The Cold Open Kill
Rule 1: don’t get attached to the first character you see
A good Scream (and even a bad one) blends laughs with scares, but our opening sequence teaches us not to underestimate the latter. Let’s discuss.
(Spoilers for the first ten minutes of Screams 5 and VI if you want to go in blind)
6. Scream 3
I’m willing to give it props for being the only Scream movie thus far to kill a previous cast member in the cold open. But it’s kinda basic and the kills are done very fast. Which honestly is an issue the whole way down. Apparently Columbine happened and the studio told Wes to tone it down but that was a bad call. Also it introduces one of the weaker elements: that the voice modulator has advanced from “sound like Roger L. Jackson” to “sound like a perfect impersonation of literally anyone.”
5. Scream 4
The opening kill might seem trite at first, two young women handling knives and exchanging quips on horror movies, but suddenly it turns out that this is, in fact, just the opening of Stab 4 being watched by two older blondes complaining about how trite it was. Which turns out to be the extra-meta opening of Stab 7. And only then are we into the proper opening, mirroring the first fake-out but harder hitting. And it’s a savage kill, too.
4. Scream 2
It’s the only one with no phone call, decide for yourself how you feel about that. And has the added terror that a crowded space isn’t safe. Okay, so, there is the slight issue of having our opening victims, who are black, point out how the genre has classically marginalized black people, and then also both of them die in the first scene. Actually 75% of their characters of colour don’t make it. But hey, that’s not 100%, sometimes progress is incremental. Anyway it’s very operatic, the main victim stabbed by a Ghostface in a room full of people in matching masks waving plastic knives, forced to confront the ugly truth of what they’re stanning so hard.
3. Scream (2022)
The first entry after Wes Craven’s passing also comes the closest the recreating the original opening kill. There’s the slow build of suspense, as the voice on the phone sounds like a normal, harmless caller at first, but is clearly enough Roger L. Jackson that there’s little doubt where this is going. The terror of the situation builds as the call turns menacing, Jenna Ortega plays the absolute living crap out of it, and then when Ghostface hits it comes close to matching the original in sheer intensity. Terrifying sequence.

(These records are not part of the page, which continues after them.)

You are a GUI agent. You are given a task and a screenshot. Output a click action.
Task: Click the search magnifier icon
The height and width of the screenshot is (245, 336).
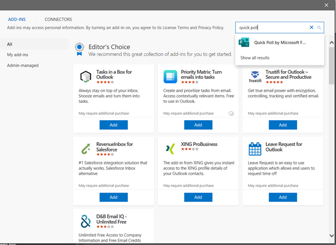pyautogui.click(x=319, y=27)
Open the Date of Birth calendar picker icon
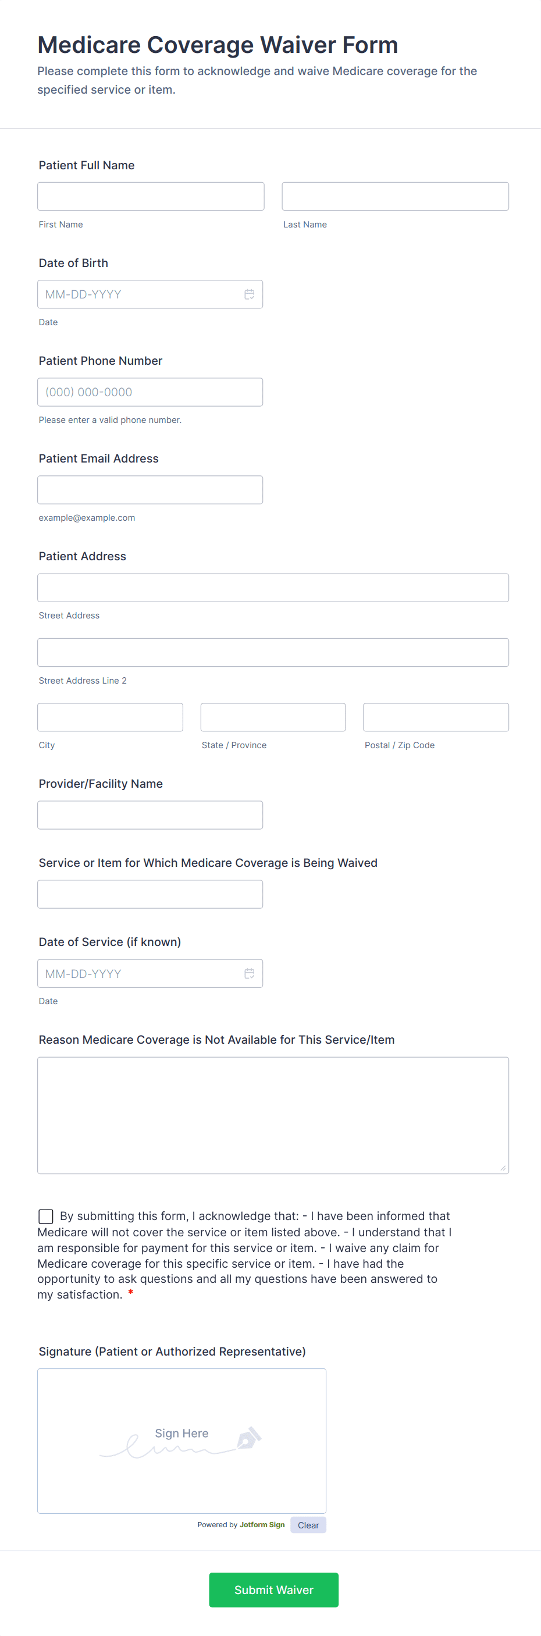The width and height of the screenshot is (541, 1636). tap(250, 294)
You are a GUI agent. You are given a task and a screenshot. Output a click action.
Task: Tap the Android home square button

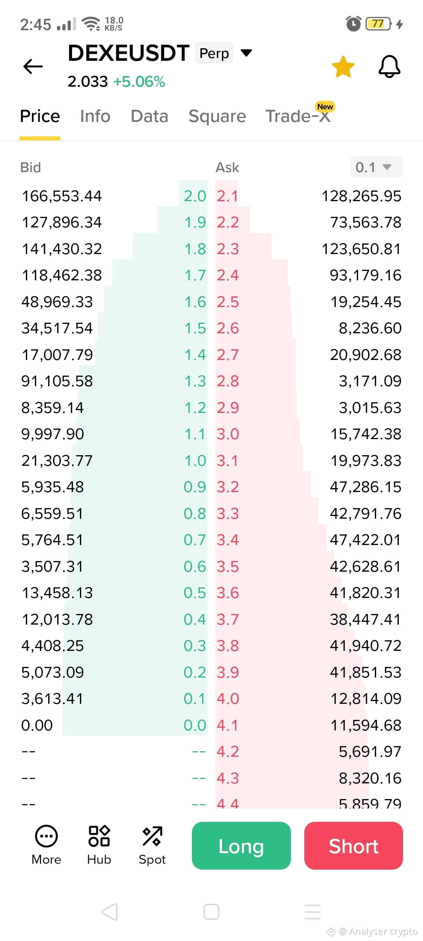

And then… and then, the first new creative team since 1996 shows that they know a franchise this old needs to make some flexes, and so we get an absolute novelty for the franchise… the opening victim lives. Tara Carpenter is more than just our opening casualty, she and Sam are the heart of this new era… Tara just gets a rough intro.
2. Scream VI
So if it were just Samara Weaving getting a call from her Tinder date that slowly turns ominous, this would still rank high, because Samara Weaving is amazing and does so much to make me sad about what’s about to happen to her. Every flinch over an awkward attempt to phone-flirt is delightful. But then, twist, her killer pulls off the mask, and we follow him on his walk home, running into a protagonist he’s clearly targeting. One might think “Wait, are they going to just let us know who the killer is the whole time?” But then his phone rings… and suddenly our apparent new Ghostface is getting Ghostfaced. Love it. That’s way more innovation than you normally see in the sixth movie, even Fast and Furious 6 was just escalating what Fast 5 did.
1. Scream
Is it a surprise this tops the list? Every Scream sequel has been chasing this high. Every time the phone rings and an audience member flinches, it’s because of this scene. Drew Barrymore’s terrified performance was compared to Janet Leigh in Psycho. The moment the phone call goes from flirty to frightening is perfectly chilling and from there, I knew no peace until the scene ended. And bless her, she goes down swinging. They cannot all say that.
I love how they opened Scream VI but this scene is Wes Craven proving why he’s an icon in the genre.